Funding

New funding for ecohydrological connectivity research

We are excited – and thankful – that our funding application to the Canadian Foundation for Innovation and the Ministère de l’Économie et de l’Innovation du Québec was successful. This new funding will allow us to deploy a range of instruments in the field to monitor ecohydrological connectivity. More details to come in 2024 when instruments are deployed in the Montérégie region of Québec. In the meantime, you can read a short description of the project motivation and goals below.

Canadians are increasingly aware of hydrological risks and their socio-economic impacts, given recent episodes of severe flooding and river and lake pollution.
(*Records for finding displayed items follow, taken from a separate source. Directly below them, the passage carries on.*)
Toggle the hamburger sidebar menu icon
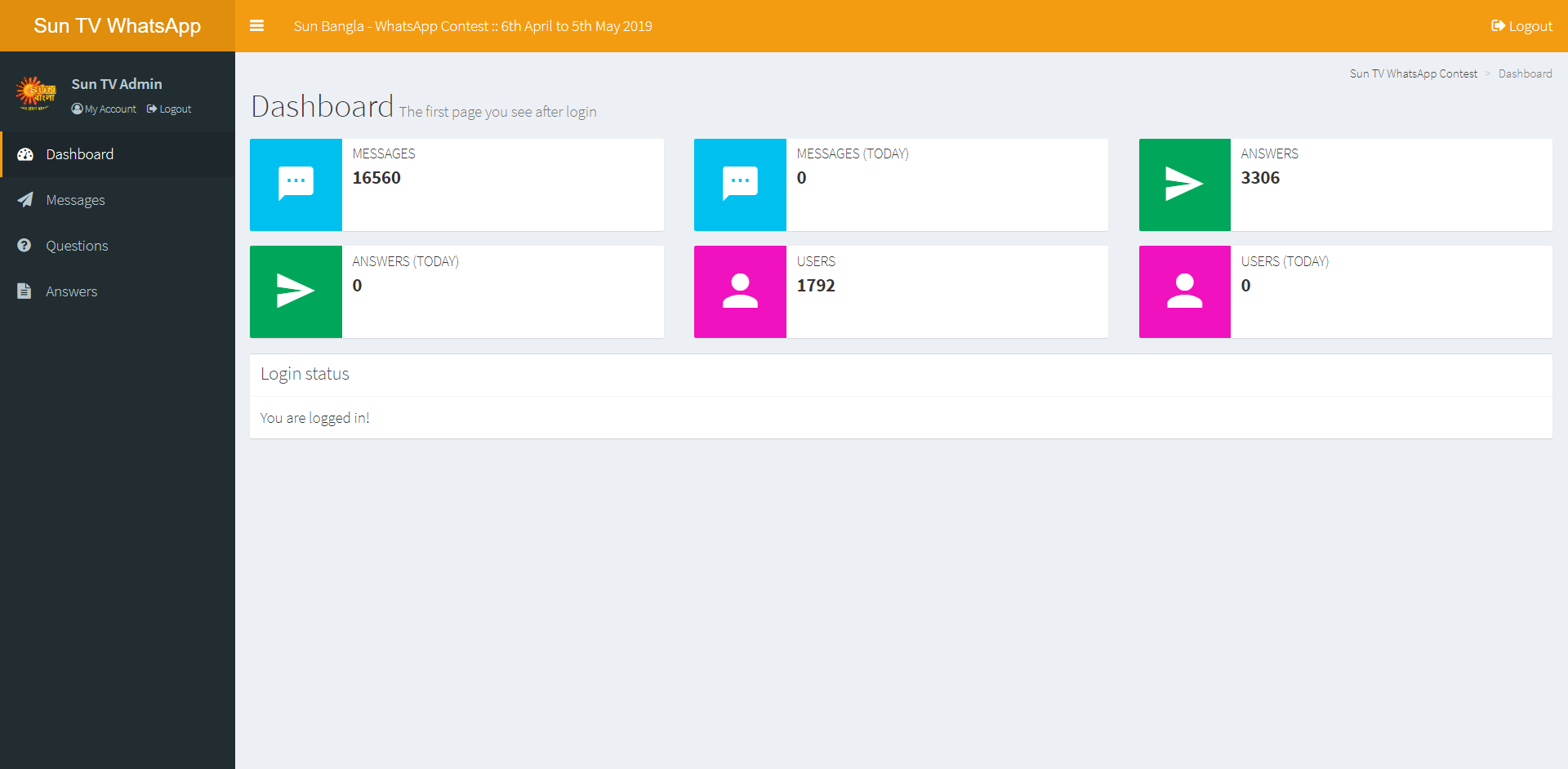 (x=256, y=26)
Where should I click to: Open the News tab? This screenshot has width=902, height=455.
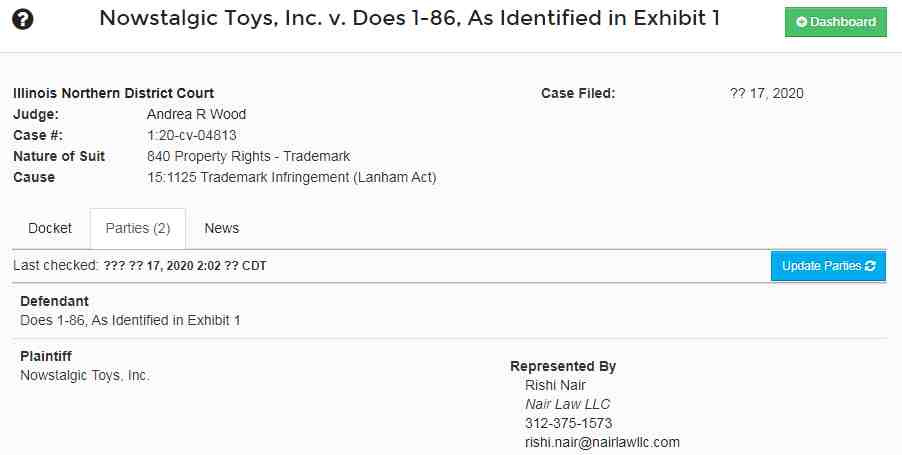click(221, 228)
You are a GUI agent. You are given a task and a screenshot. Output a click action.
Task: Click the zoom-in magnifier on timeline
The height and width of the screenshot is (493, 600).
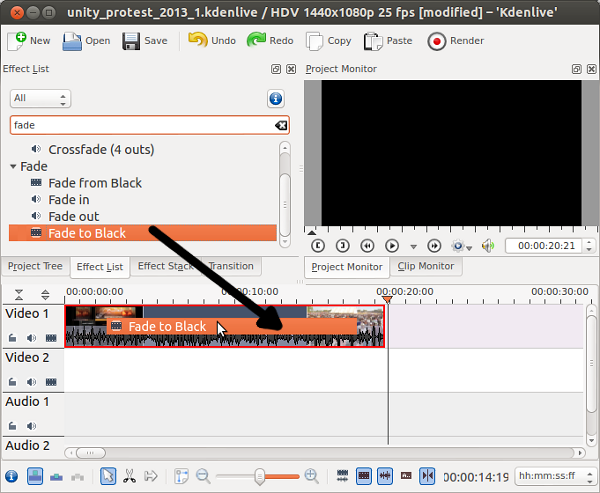point(311,476)
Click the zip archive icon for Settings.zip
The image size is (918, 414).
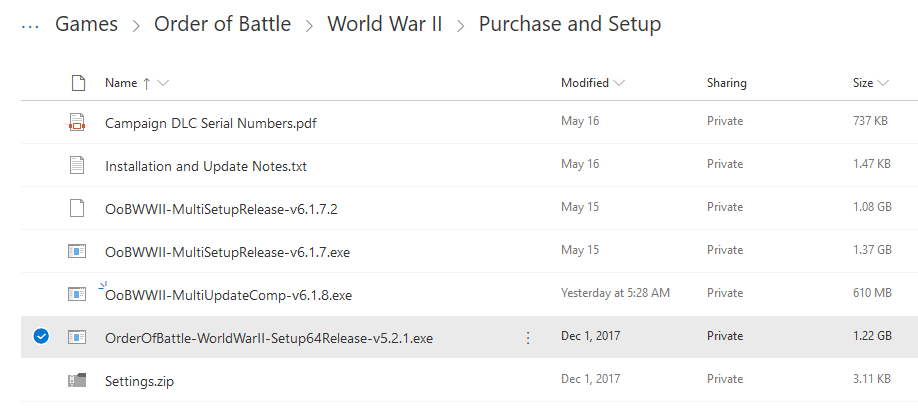77,380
Mitigating these risks can be done through natural solutions, such as protecting or restoring riparian buffers. Knowledge gaps remain about the types of riparian buffers showing the best mitigation potential in the face of short- or longer-term climate and land-use changes. The proposed research will establish a Riparian-river Ecohydrological Connectivity Observation Network (RECON) to address these gaps. Different riparian buffers adjacent to forest and agricultural land will be instrumented to assess their ability to enable or impede ecohydrological connectivity (the movement of water, pollutants, and organisms across ecosystems). Soil profilers, sapflow sensors, and water level loggers will provide data on exchanges between soils, vegetation, and rivers, while conductivity loggers and a water quality analyzer will measure downstream pollutants. With data recorded every 15 minutes and used in data-driven models, RECON will be a unique outdoor laboratory specifically designed to monitor connectivity in a mixed-use watershed.